** Opening The data block **
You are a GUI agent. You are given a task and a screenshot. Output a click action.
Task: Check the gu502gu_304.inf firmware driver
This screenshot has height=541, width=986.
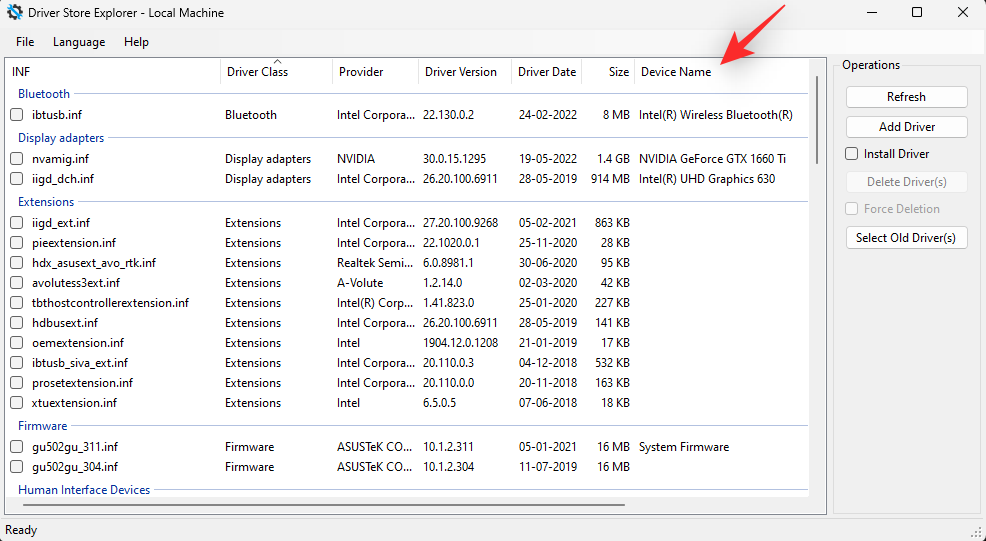(17, 467)
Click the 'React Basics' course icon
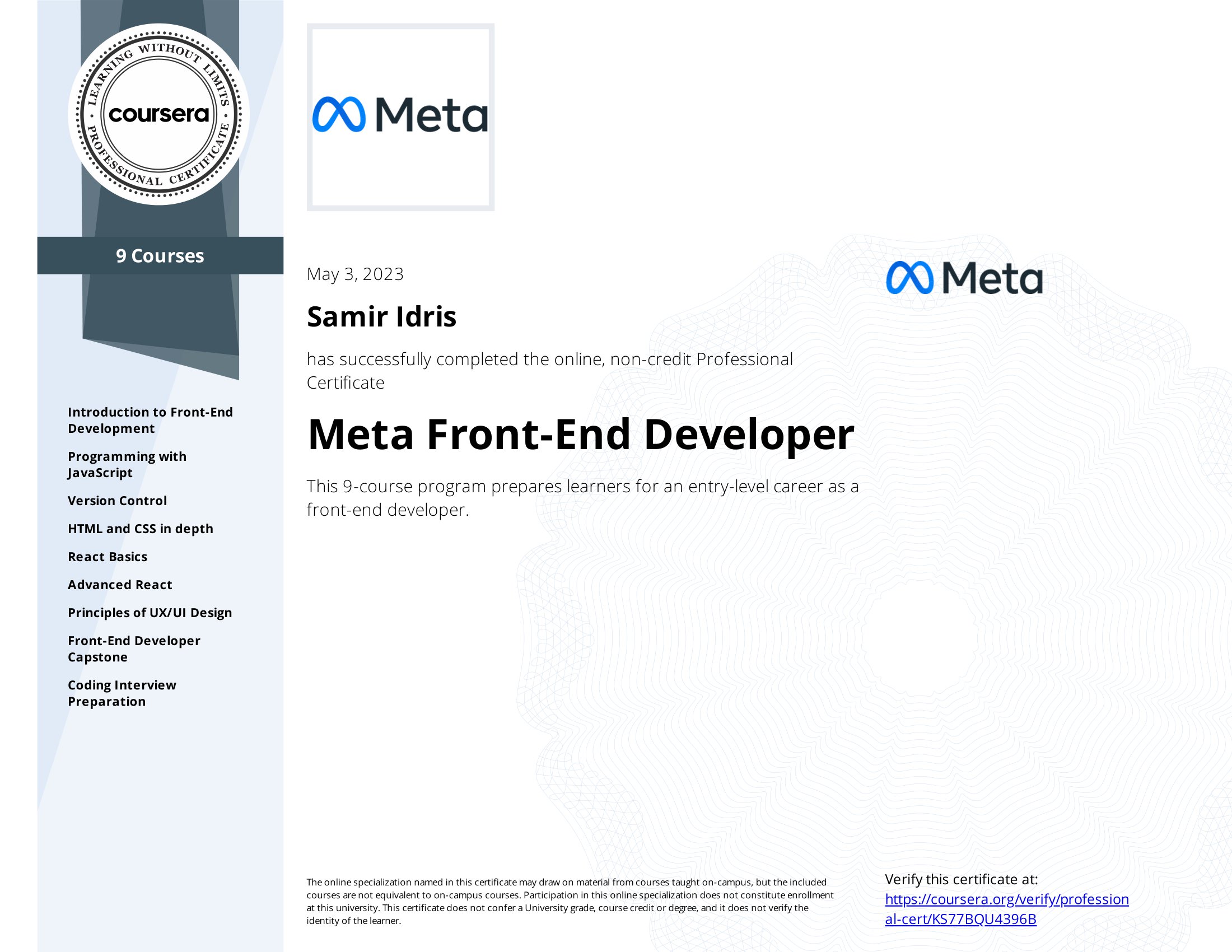 107,555
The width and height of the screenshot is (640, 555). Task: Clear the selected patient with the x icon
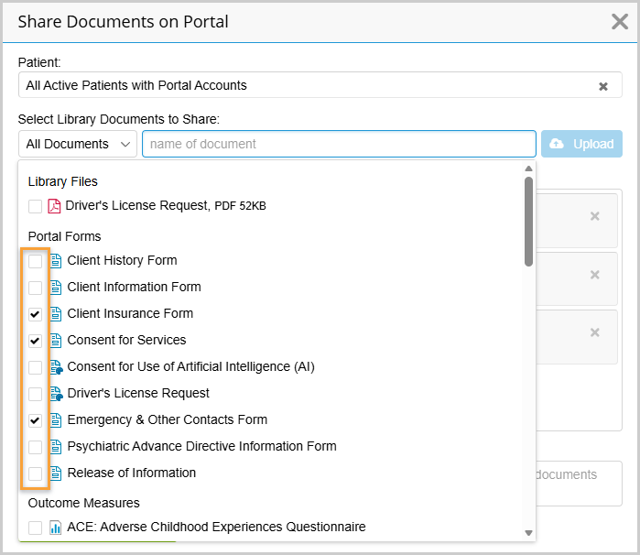tap(603, 86)
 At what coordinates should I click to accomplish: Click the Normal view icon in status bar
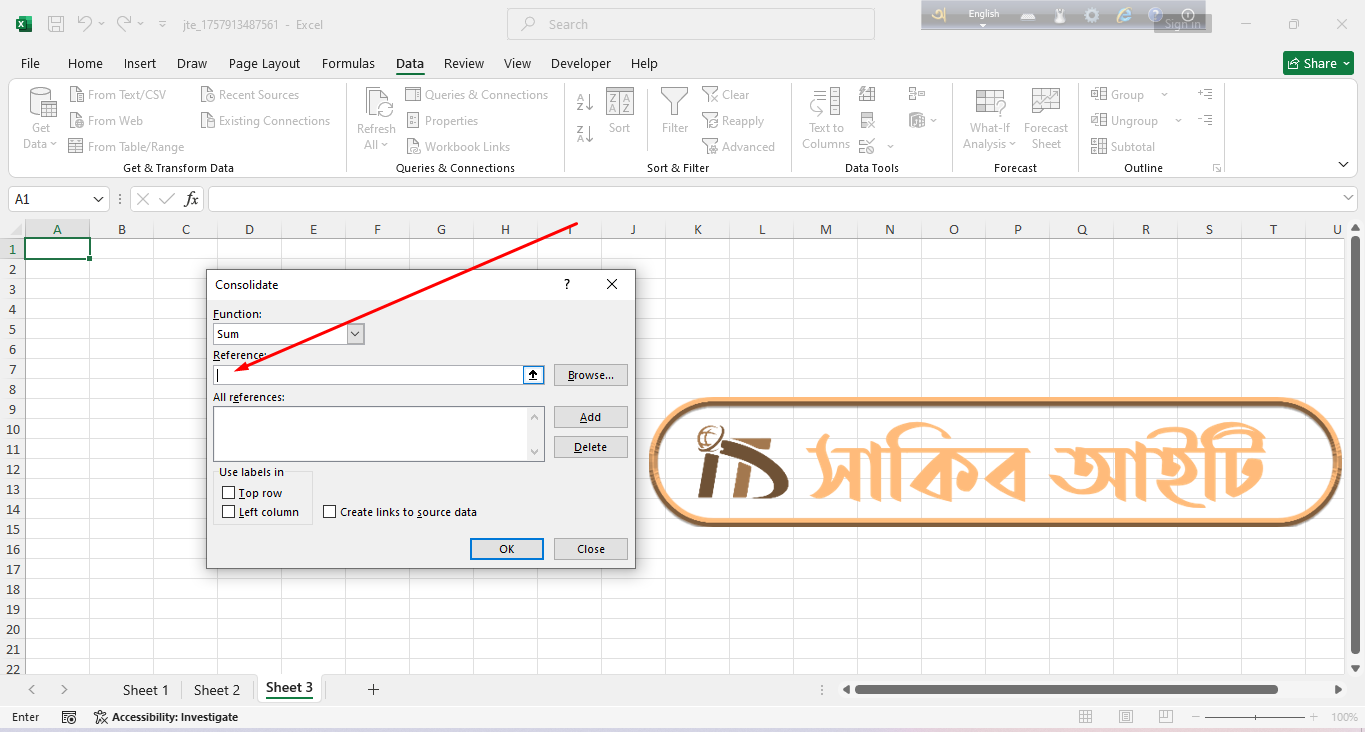click(x=1085, y=717)
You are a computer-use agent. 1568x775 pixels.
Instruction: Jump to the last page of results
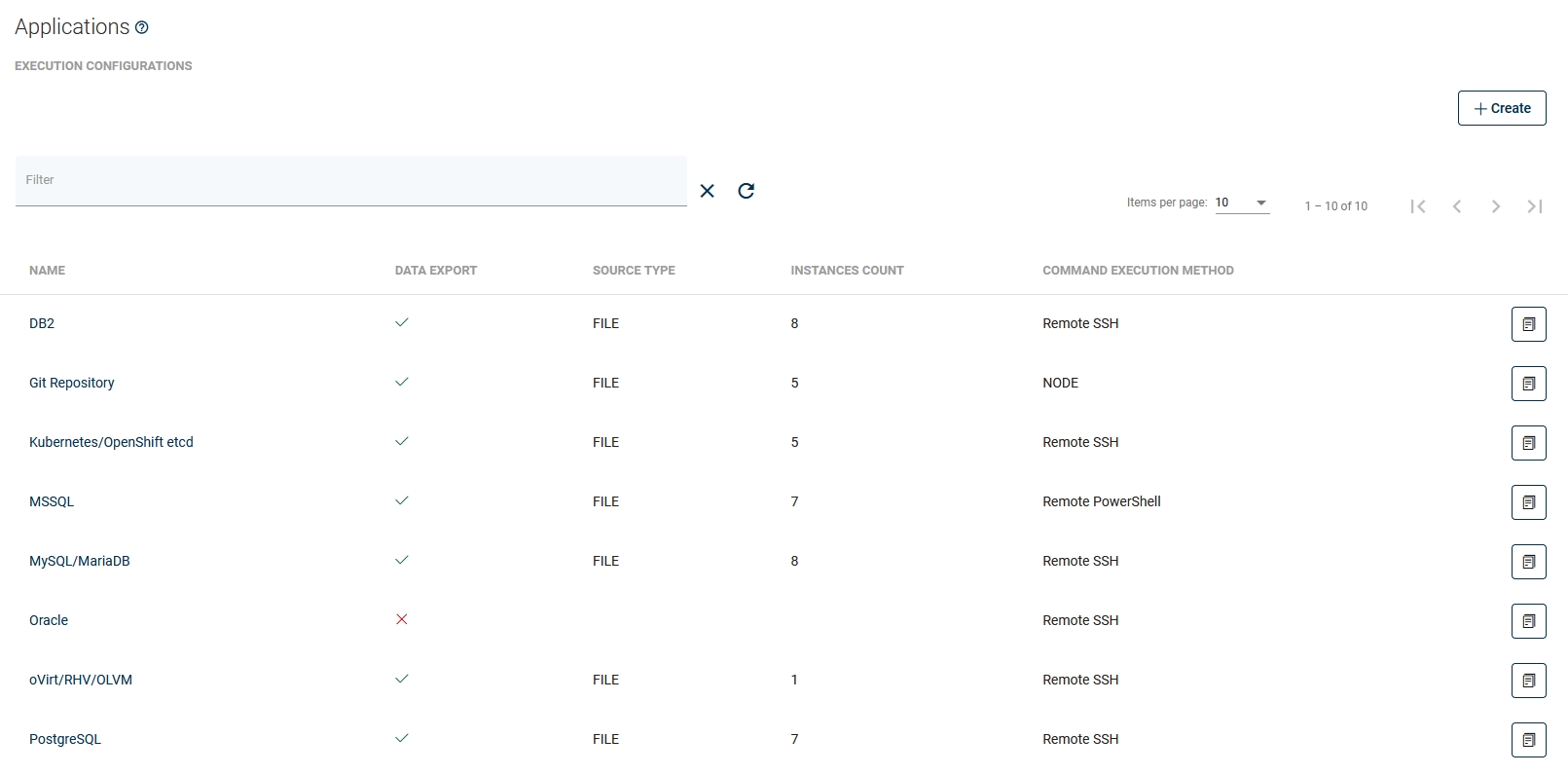[x=1535, y=206]
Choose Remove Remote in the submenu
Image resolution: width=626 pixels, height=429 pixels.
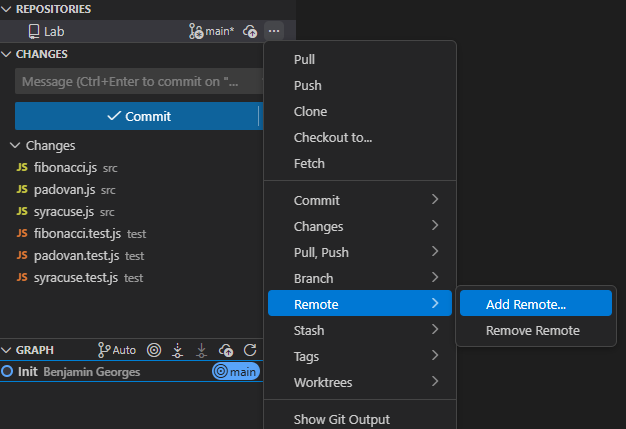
** Closing The data block **
Exercise instructions: The lines above that hold the word "agent" are the ones to copy.

Task response:
You are a GUI agent. You are given a task and a screenshot. Output a click action.
You are a computer-use agent. 1568x775 pixels.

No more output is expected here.